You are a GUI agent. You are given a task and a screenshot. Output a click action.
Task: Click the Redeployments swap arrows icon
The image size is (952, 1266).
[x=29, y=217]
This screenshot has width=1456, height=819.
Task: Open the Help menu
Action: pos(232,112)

> _PROBLEM TO SOLVE_: Every line of the listing is to be returned exactly as given.

> _WRITTEN REPLY_:
You are a GUI agent. You are given a task and a screenshot. Output a click action.
Task: Click the Redeployments swap arrows icon
The image size is (952, 1266).
[x=29, y=217]
This screenshot has width=1456, height=819.
Task: Open the Help menu
Action: pos(232,112)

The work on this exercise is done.